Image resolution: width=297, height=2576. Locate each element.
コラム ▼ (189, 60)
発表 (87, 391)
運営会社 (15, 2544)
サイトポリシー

-.-.-

## INSTRUCTIONS FOR THE TASK
Each line above needs to be returned exactly as it is.

## SOLVED EXERCISE
Image resolution: width=297, height=2576. Locate each element.
コラム ▼ (189, 60)
発表 (87, 391)
運営会社 (15, 2544)
サイトポリシー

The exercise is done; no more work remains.